米金利は綺麗な順イールド。今のところは「良い金利上昇」と言えるのではないでしょうか。短期側の金利まで急激に上がり出すと、利上げが意識されるので要警戒ですが。

さて、ここからアメリカ経済(世界経済)がどう進むのか、いくつかのシナリオが考えられます。

シナリオ①
ワクチン接種が無事完了しコロナを克服。人々はここぞとばかりに旅行、ショッピングに出かけ、これまでの財政支援で蓄えた貯蓄を経済に大放出する。

シナリオ②
ワクチン接種が無事完了しコロナを克服。しかし、生活防衛意識の高まりから消費意欲は回復せず、せっせと将来のために貯蓄する人が増える。

シナリオ③
ワクチン接種に何らかのトラブル発生。あるいは変異種のコロナウイルスが蔓延。世界は再びロックダウンへ

個人的な感覚としては
シナリオ①:80%
シナリオ②:19%
シナリオ③:1%
くらいに思ってます。

シナリオ③は一旦忘れましょう。

シナリオ②は低くはない確率であり得る未来かなと思います。以下はウォールストリートジャーナルにあったデータです。

(ウォールストリートジャーナルより)

(ウォールストリートジャーナル)

日本人より消費に積極的という印象のあるアメリカ人ですが、今のところこの通り貯蓄に励んでいます。

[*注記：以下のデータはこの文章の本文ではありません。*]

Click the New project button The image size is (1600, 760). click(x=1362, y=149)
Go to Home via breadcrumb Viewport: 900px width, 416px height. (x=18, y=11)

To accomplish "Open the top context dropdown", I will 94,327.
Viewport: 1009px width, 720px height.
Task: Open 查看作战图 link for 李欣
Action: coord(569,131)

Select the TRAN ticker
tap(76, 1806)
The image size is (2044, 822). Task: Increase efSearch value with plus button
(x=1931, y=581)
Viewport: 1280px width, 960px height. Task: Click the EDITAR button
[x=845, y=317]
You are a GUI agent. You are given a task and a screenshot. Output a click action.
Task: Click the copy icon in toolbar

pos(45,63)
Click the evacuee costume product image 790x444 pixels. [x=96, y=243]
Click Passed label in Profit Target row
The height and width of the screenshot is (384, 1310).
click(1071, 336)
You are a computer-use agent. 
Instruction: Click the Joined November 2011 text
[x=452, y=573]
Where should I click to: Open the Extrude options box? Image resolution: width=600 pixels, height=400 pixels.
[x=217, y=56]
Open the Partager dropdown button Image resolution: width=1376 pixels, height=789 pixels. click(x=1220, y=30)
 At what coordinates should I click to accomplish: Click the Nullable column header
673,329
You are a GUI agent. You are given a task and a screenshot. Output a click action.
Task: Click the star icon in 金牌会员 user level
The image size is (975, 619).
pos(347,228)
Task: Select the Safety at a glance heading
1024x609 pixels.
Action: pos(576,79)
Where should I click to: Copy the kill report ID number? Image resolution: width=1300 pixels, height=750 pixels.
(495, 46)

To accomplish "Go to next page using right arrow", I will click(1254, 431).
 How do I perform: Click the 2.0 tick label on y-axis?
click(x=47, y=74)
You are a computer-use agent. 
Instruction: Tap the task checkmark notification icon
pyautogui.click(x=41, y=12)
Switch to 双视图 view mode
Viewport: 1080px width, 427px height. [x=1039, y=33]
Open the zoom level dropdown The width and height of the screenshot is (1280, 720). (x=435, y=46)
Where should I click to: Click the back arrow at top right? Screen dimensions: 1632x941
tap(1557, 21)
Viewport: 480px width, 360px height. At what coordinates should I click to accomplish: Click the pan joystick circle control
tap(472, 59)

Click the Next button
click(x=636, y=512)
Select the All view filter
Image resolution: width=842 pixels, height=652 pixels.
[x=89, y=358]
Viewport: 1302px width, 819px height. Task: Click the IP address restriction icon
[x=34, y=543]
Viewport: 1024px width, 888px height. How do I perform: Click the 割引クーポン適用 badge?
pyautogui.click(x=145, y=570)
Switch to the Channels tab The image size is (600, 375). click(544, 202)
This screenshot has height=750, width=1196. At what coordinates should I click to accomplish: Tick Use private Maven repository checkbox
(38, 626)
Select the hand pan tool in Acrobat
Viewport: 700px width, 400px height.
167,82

まだお金を使う機会がないだけで、経済が正常化すれば消費が増えるのか。あるいは、このまま貯蓄し続けるのか。どっちかわかりませんが、思ったほど消費が増えないリスクもあります。

金融政策では景気を抑揚させる効果がないとわかったから、財政政策に舵を切ったわけですが、給付金という実弾を使っても、みんながそれを貯金しちゃえば景気は改善しません。

今、投資家は金利上昇に怯えているわけですが、本当に怖いのは長期金利(米10年債利回り)がまた1%未満に戻ってしまうことです。それはアメリカ経済が大して成長しないと債券投資家が判断したことを意味します。

そんなシナリオ②が実現した時に頼りになるのが、GAFAMなどの大手ハイテク株です。オールドエコノミーがゼロ成長の中でも、年率二桁でEPSを伸ばしてきた素晴らしいビジネスを持っています。

もっとも可能性が高いシナリオ①が実現した場合、高PERのハイテクグロース株のパフォーマンスは景気循環株には負けるでしょう。少なくとも短期的には。それでも、金利がさほど上がらなければ、そこそこのリターンを残す気はしますが。

残念ながらシナリオ②、③が実現してしまった場合、大手ハイテク株はこれまで同様に市場平均をアウトパフォームする可能性が高いです。

今や大手ハイテク株がディフェンシブ株に見えます。資産増加のためというより、資産防衛のためにGAFA株を売らずにホールドするという考えもありではないでしょうか。